C’est un samedi matin de fin de printemps. Le calendrier affiche début juin peut-être. Sûrement, plutôt. Elles’en souvient encore aujourd’hui. Elle s’en souvient précisément, de ce matin. Dans une semaine, elle aura 31 ans. L’air est doux, le soleil joue timidement avec la vitre, le ciel finit de rosir alors que le jour se lève. Elle essaye de sentir l’air qui filtre par l’entrebâillement de sa fenêtre sans quitter son lit, elle n’en a pas envie. Elle a tout prévu : le verre d’eau se trouve à portée de main, ainsi que le deuxième cachet, le premier elle l’a pris quelques jours plus tôt sous l’oeil attentif du gynéco. Pas si attentif d’ailleurs, car sinon il se serait inquiété qu’elle en soit à sa deuxième interruption en un laps de temps si court. Elle ferme les yeux, elle sait ce qui l’attend. Le souvenir en est encore frais. La petite âme a à peine eu le temps de faire quelques tours de pâtés de maisons que déjà, elle a voulu se réincarner. Mais elle, elle n’est toujours pas prête. Ni lui d’ailleurs, contrairement à ses dires, ni eux deux, ensemble. Sinon, lorsqu’elle lui a annoncé la nouvelle au milieu de la nuit le lundi d’avant, il l’aurait serrée dans ses bras, lui aurait caressé les cheveux en les emmêlant un peu, se serait levé pour aller leur faire deux cafés, peu importe l’heure tardive, c’est important qu’on en parle, non?, et l’aurait rassurée. Mais cela n’est jamais arrivé, elle les aurait aimés pourtant ces mots, ces gestes, peut-être même, l’aurait-elle alors gardé, ou, au moins, cela aurait signifié beaucoup pour elle : sa maturité à lui, son engagement profond, leur maturité à eux. Mais toute porte à croire que même en une fin de printemps, il est des fruits qui ne mûrissent jamais.
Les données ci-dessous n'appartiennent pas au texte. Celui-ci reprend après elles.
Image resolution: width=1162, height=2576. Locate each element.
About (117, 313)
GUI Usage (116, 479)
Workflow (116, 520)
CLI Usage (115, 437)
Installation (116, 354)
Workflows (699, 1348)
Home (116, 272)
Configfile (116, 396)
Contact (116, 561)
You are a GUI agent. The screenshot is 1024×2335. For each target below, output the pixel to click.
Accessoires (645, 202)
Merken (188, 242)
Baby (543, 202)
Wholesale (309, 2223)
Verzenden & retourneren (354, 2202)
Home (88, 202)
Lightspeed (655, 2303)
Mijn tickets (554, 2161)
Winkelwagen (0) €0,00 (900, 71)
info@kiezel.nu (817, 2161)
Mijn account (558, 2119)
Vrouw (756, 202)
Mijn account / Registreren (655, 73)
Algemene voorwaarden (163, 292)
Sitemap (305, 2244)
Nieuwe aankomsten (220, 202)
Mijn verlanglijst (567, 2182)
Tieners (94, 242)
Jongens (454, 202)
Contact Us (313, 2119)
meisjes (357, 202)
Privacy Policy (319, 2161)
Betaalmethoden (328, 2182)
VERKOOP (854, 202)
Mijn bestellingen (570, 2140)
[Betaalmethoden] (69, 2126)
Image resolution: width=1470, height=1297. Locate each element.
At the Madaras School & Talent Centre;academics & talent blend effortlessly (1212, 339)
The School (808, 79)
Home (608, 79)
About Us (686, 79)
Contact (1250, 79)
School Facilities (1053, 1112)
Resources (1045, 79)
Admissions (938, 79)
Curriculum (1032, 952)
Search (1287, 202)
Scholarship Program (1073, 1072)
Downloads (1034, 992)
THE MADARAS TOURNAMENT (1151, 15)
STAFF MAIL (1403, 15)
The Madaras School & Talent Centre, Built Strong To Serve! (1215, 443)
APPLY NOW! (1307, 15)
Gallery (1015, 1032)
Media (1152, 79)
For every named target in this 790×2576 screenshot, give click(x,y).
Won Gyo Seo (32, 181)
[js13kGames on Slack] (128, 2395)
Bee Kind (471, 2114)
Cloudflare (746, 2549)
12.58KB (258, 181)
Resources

« Est-ce que quelqu’un sera à vos côtés lors de la deuxième prise ? Il ne faut pas que vous soyez seule, il y a un risque infime d’hémorragie et potentiellement des douleurs assez handicapantes lors de l’expulsion. » Tout ça, elle le sait déjà. Alors, même si elle sait aussi qu’il n’annulera pas son week-end avec ses amies pour demeurer avec elle, elle ment au médecin. Elle n’a pas envie de demander à quelqu’un d’autre d’être présent ce jour-là. C’est lui seul qu’elle souhaitait. Elle préfère ressentir le vertige cruel de l’absence, l’éprouver jusqu’au plus profond d’elle-même, et se retrouver face à ses doutes, ses peurs, son manque de courage. Elle veut graver en son corps la tristesse, la colère, frissonner en pressentant la langue râpeuse de l’abandon, sentir son for intérieur faiblir puis se raffermir, car elle sait que c’est ainsi l’ultime moyen qu’il n’y ait pas une troisième fois. Qu’elle trouvera en elle l’élan,les ressources nécessaires pour mettre un terme à cette relation qui n’en est pas vraiment une, car ce n’est à l’espace de temps où deux têtes se croisent sur un oreiller que l’on mesure la véracité et la légitimité d’une relation.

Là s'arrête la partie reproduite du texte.